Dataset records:
------------------------------------------------------------------------
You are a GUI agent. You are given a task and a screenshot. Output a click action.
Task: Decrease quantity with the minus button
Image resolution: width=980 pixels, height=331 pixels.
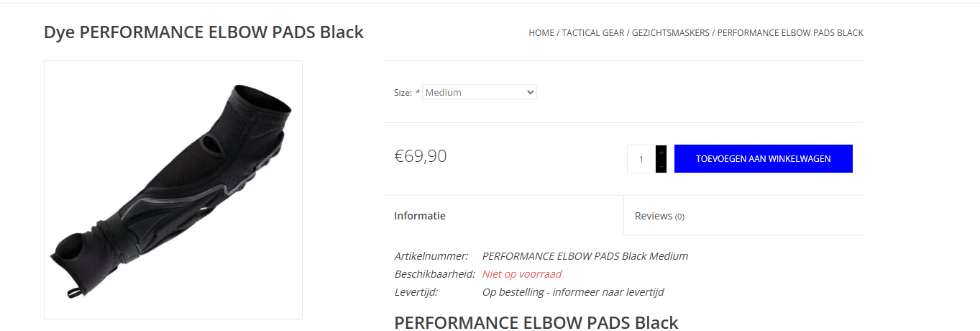[x=661, y=166]
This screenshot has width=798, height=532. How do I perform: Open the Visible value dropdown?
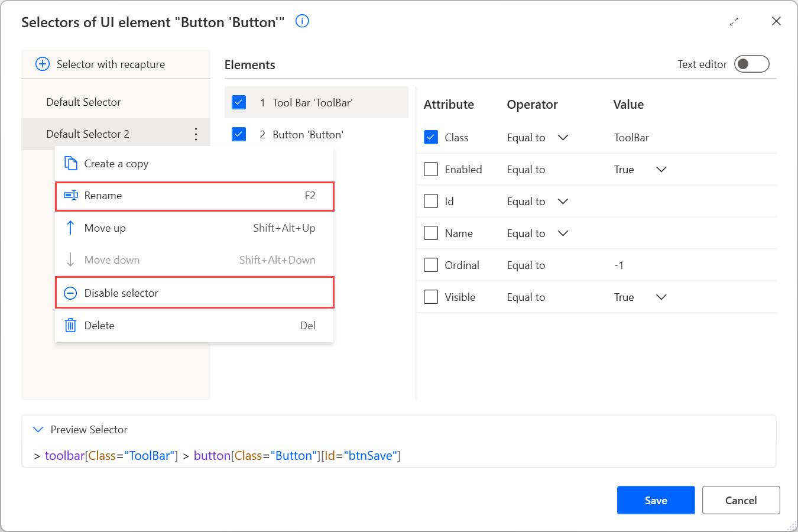pos(661,297)
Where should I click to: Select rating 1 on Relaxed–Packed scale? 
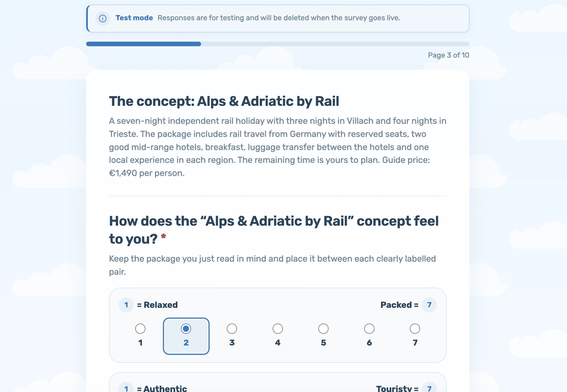point(140,336)
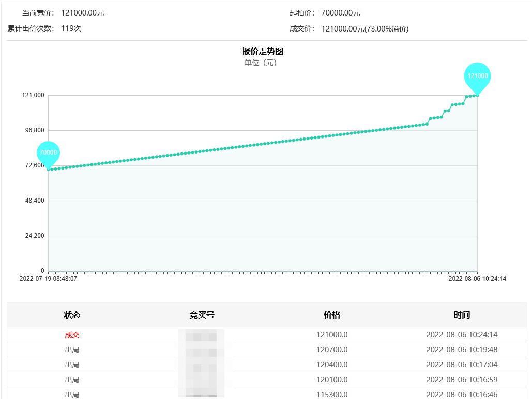This screenshot has height=399, width=532.
Task: Click the 出局 status in the 10:19:48 row
Action: (x=72, y=350)
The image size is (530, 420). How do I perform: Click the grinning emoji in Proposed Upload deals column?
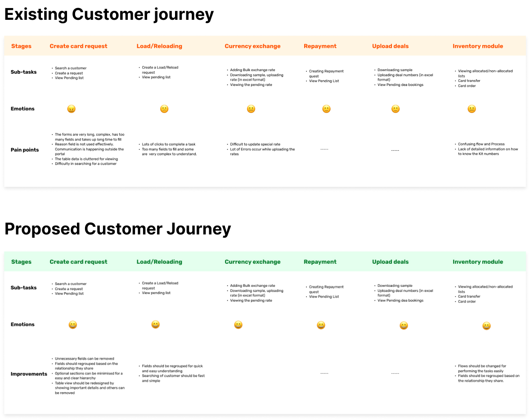[x=404, y=325]
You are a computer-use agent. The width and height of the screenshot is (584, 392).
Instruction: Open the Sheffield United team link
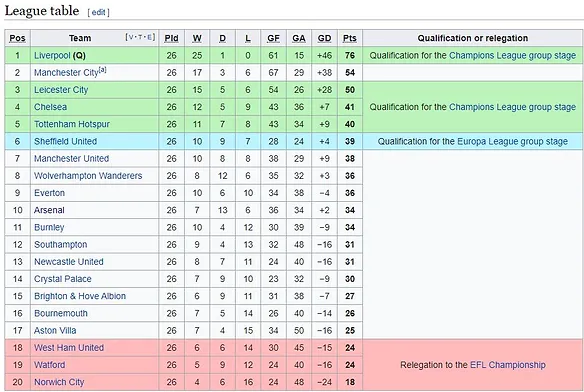(66, 141)
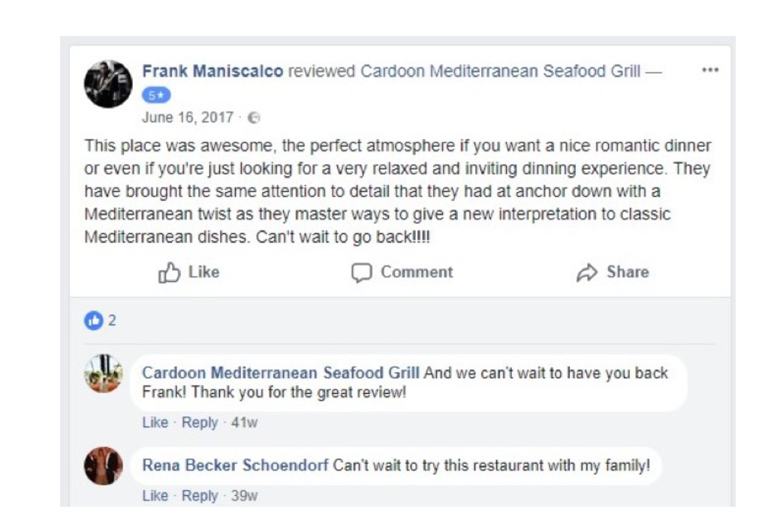
Task: Open Rena Becker Schoendorf's avatar
Action: click(x=104, y=466)
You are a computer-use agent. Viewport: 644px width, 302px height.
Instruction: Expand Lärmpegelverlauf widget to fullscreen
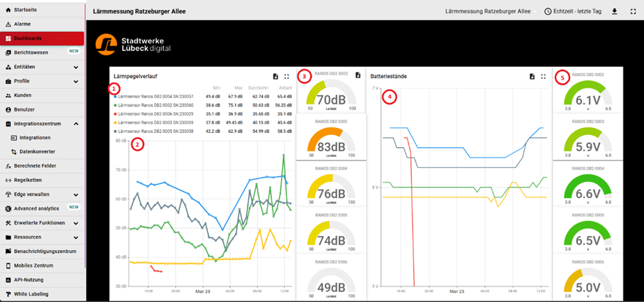pyautogui.click(x=286, y=76)
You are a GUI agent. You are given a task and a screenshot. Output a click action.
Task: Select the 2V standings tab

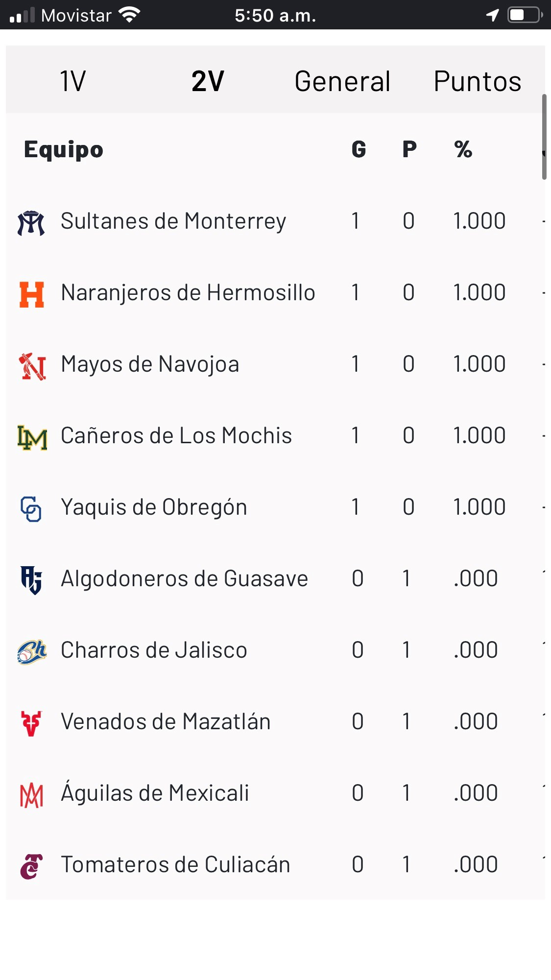[x=208, y=81]
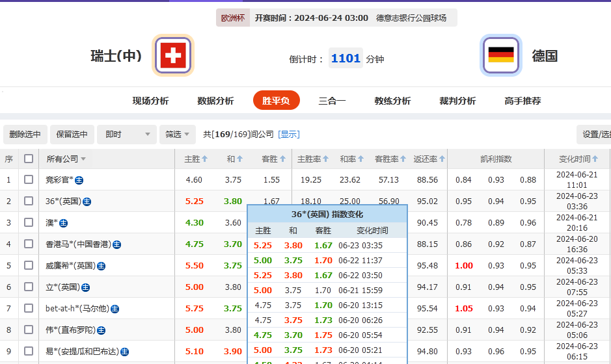611x364 pixels.
Task: Click the Germany flag icon
Action: (500, 55)
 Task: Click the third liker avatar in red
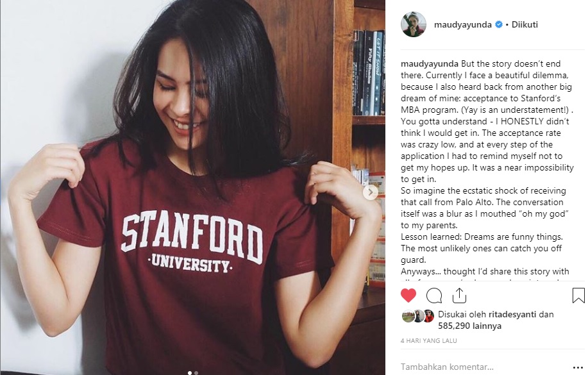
------------------------------------------------------------------------
Aim of the exercise:
Each line above should be printed again exactly, though the pictures should not be.

Result of the task:
You are a GUI agent. You are given a task and a screenshot. Output a click action.
Task: Decrease quantity with the minus button
Image resolution: width=980 pixels, height=331 pixels.
[x=661, y=166]
This screenshot has width=798, height=532. How do I perform: Open the Visible value dropdown?
pos(661,297)
Where should I click to: Select rating 1 on Relaxed–Packed scale? 
point(140,336)
This screenshot has height=399, width=532.
Task: Click the 出局 status in the 10:19:48 row
Action: (x=72, y=350)
The image size is (530, 420). How do I perform: Click the grinning emoji in Proposed Upload deals column?
[x=404, y=325]
You are a computer-use agent. The width and height of the screenshot is (584, 392).
Instruction: Open the Sheffield United team link
(66, 141)
Task: Open Rena Becker Schoendorf's avatar
Action: click(x=104, y=466)
You are a computer-use agent. Viewport: 644px width, 302px height.
Instruction: Expand Lärmpegelverlauf widget to fullscreen
pyautogui.click(x=286, y=76)
You are a GUI agent. You are given a task and a screenshot. Output a click action.
Task: Select the 2V standings tab

[x=208, y=81]
611x364 pixels.
Task: Click the Germany flag icon
Action: (500, 55)
 Task: Click the third liker avatar in red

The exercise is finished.